MwB: What is your view about the current sociopolitical and economic environment in South Africa and the world?

GS: My view on the world and SA is that we are living in one of the most insidiously dangerous epochs ever where nothing is as it seems. Obama is the ideal icon for this, having got the vote as a black progressive signaling momentous change and promise, but turning out to be more aggressive in implementing US foreign policy that results in the death of thousands upon thousands of innocent civilians, including children.  We live in an epoch where social justice activism is easily seen as terrorism – where capitalism and neoliberalism is so entrenched that even basic human rights have a expensive price tag on them and people are squeezed and oppressed more than ever as governments are corporatised and employ police brutality to keep dissidence at a minimum.

SA is still divided on class that is raced – we live separate lives and the middle class feels little connection to the resource-deprived masses. Our struggles are fragmented and capitalist systems intentionally fragment struggles so that while people feel like active citizens as they are part of some movement, these movements are not joining each other in a united front but fighting separate battles. Whether LGBTQI, or anti-rape or women’s rights, I think all struggles should take place within the context of fighting capitalism and neoliberalism, every struggle should take place in the context of social justice and economic rights, else it is just another punitive measure that simply restigmatises and rebrutalises perpetrators that are part of a social malaise that is so deeply injurious to the human psyche. Underpinning all social maladies is white supremacy and white economic greed and governments who are co-opted into this elitist white boys club at the expense of the people.

Gillian Schutte Marikana 1

After Marikana I expected much more social justice mass movement activity – maybe it is still coming – for now we immerse ourselves in the struggle in Marikana and plenty of other spaces, such as Kagiso and rural areas, so that these are recorded and shared on a global platform in solidarity with the community call for corporate and state accountability. This is no time for fence sitting, it is a war against the majority of citizens in SA and globally, and we should never forget that the people united will never be defeated. That is the spirit that is required now if this capitalist monster of corporate abuse of  people, environment and dignity is ever to be shifted. I believe this movement needs to take place with solidarity between the marginalised and middle classes – if the middle class will ever understand that the struggles of the poor are their struggles too.

MwB: What do you believe will take us to a more humane world?

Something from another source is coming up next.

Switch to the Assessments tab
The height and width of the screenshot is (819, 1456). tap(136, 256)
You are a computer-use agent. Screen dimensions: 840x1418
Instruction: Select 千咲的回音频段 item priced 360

GS: Only revolution will change society to one that is more just and humane. This will never be achieved in this money-driven epoch with a discourse that pretends to be humane while starving people and perpetuating deprivation. It is most inhumane but with a smiling veneer – very dangerous times.

MwB: What are you currently involved in? 

Currently I am involved in the media coverage of Marikana – the widows’ struggle for corporate accountability from Lonmin, creating more platforms for women’s voices in the media, calling for corporate accountability from oil multinationals, foreign mining companies and trying to grow Media for Justice into a bigger platform with plenty of citizen journalist feeding into video advocacy and exposing the multiple transgressions wreaked upon many communities in South Africa and further afield.